Suriye'de 2020 yılında Astana'da Türkiye, Rusya, İran arasında bir çatışmasızlık anlaşması imzalandı. Hemen herkes için iyi bulunan bu çatışmasızlık kabul gördü. Herkes için korunmalı olduğu düşünülen bu çatışmasızlık sorunları donduruyor ve gelişmeleri engelliyordu. Gerçekte çatışmaların yapılması ve sonucun ortaya çıkması gerekirdi. Cenevre'de ve Astana'da yapılan görüşmeler de bir gelişme getirmedi. Çünkü hiçbir taraf istemlerinden bir ödün vermek istemedi.
HTŞ şu ara Hükümet güçlerine karşı saldırıya geçti. Önceden HTŞ'nin Halep'e saldıracağı söyleniyordu ama Hükümet gafil avlandı. Halep'i ele geçidiler ve Hama'ya doğru ilerlediler. Hama önlerinde hükümet güçleri ile HTŞ güçleri şu ara çatışmaktalar. HTŞ'nin ilerlemesinin durduğu görülüyor. ABD çatışmaları izlemekte olduklarını söylüyor. Rusya ve İran sessiz. Türkiye, Suriye Hükümeti muhalifler ile anlaşma görüşmelerine başlamalı diyor. Ancak cihatçıların istemlerinin yanına yaklaşılacak şeyler olmayacağı kesin gibi.

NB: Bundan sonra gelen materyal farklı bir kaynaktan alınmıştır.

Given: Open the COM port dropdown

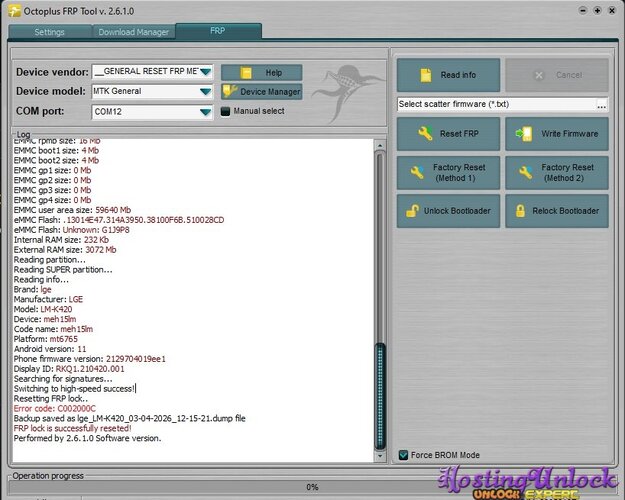Looking at the screenshot, I should pyautogui.click(x=205, y=112).
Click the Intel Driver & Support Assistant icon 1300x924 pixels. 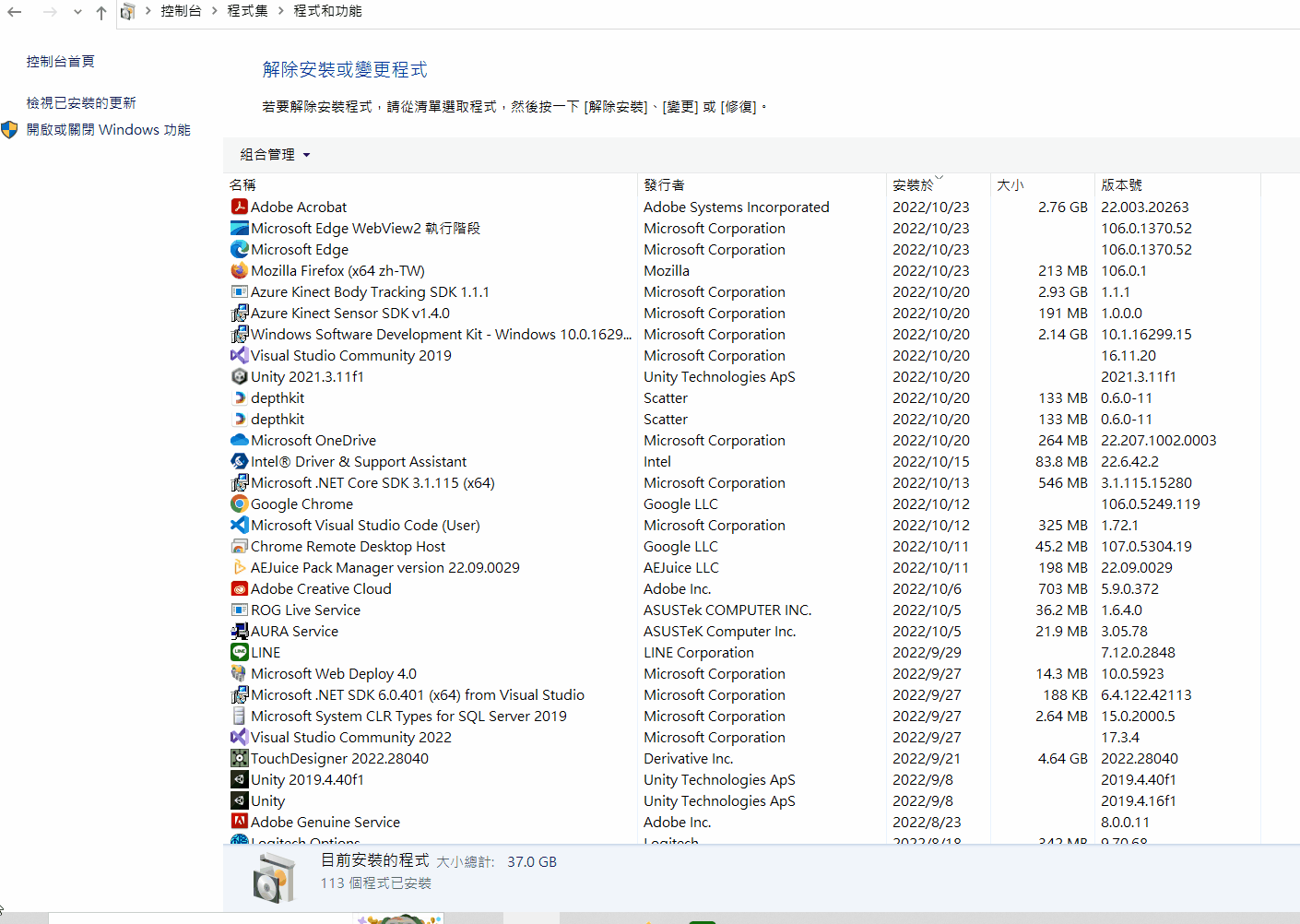click(x=240, y=461)
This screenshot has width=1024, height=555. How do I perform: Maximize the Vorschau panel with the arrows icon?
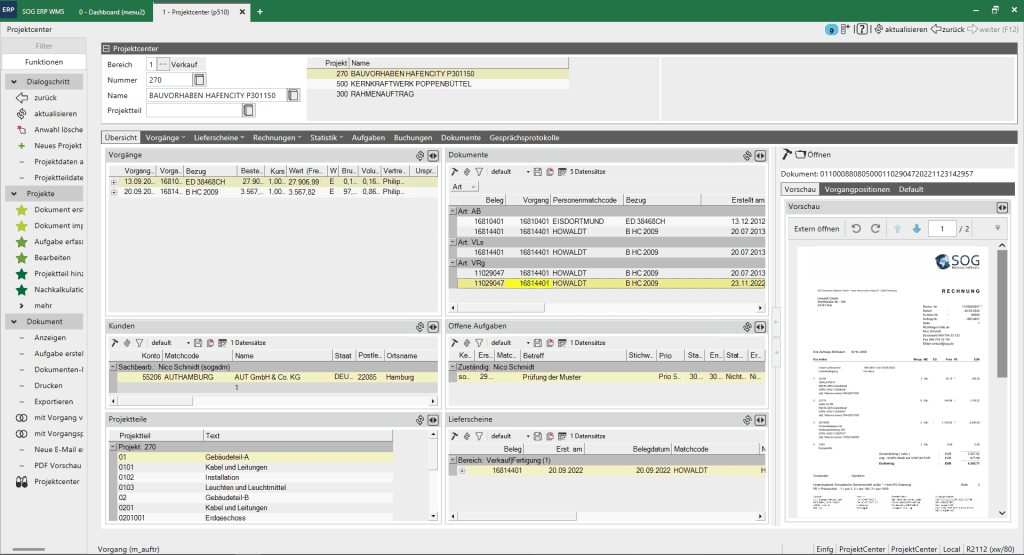point(1002,207)
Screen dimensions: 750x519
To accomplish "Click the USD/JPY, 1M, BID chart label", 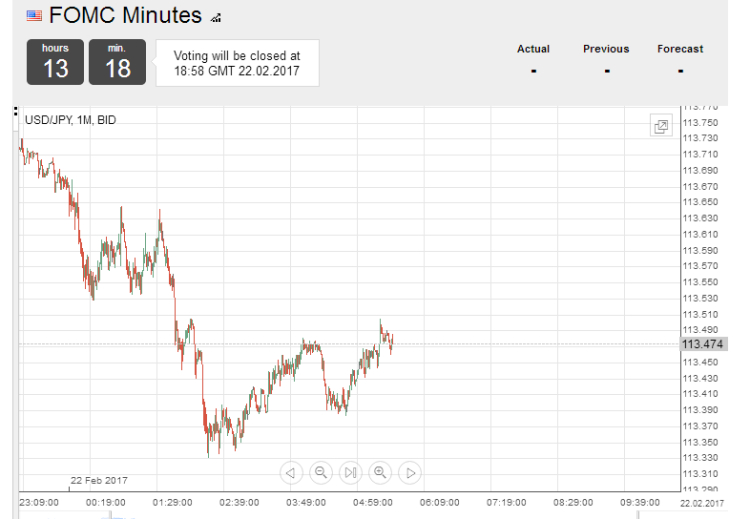I will coord(70,120).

Esad bunu denemeyi düşünmez.
Hükümetin askeri güçlerinin çok zayıf olduğu anlaşılıyor, Halep'ten çatışmadan çekildiler. HTŞ'nin Halep ile yetinmediğine bakılırsa Esad'ı ve Hükümetini devirmeye gidecekleri anlaşılıyor. ABD Kürtleri silahlandırarak ve kendi ezici hava gücüyle IŞİD'in üstüne saldırmıştı. Şimdi ise HTŞ'ye karşı kılını kıpırdatmıyor. Böylelikle onun derdinin terörist İslamı yok etmek değil Suriye'yi bölmek olduğu anlaşılıyor. ABD Kürtler için nüfuslarıyla aynı oranda olmayan büyüklükte toprağı Suriye'den koparttığını düşünüyor. İçi rahat. Şimdi de cihatçılar kullnarak Esad'dan kurtulacağını umuyor. Esad Hizbullah'ı Suriye'de barındırdığı için, AKP'nin duyduğuna benzer bir kinle Esad'dan kurtulmak istiyor.
İsrail'in Hizbullah'ı iyice güçten düşürdüğü anlaşılıyor. HTŞ'nin saldırısı karşısında Hizbullah Esad için bir şey yapamadı. Rusya da birkaç küçük uçak saldırısı yapmakla yetindi. Şaşırtıcı ama Rusya'nın da askeri gücünün pek fazla olmadığı görülüyor. Rusya ancak bu kadarını yapmaya devam edebilecek gibi görünüyor. İran belki uçak ve füzeler yoluyla bir şeyler yapmayı düşünebilir ama henüz kararsız.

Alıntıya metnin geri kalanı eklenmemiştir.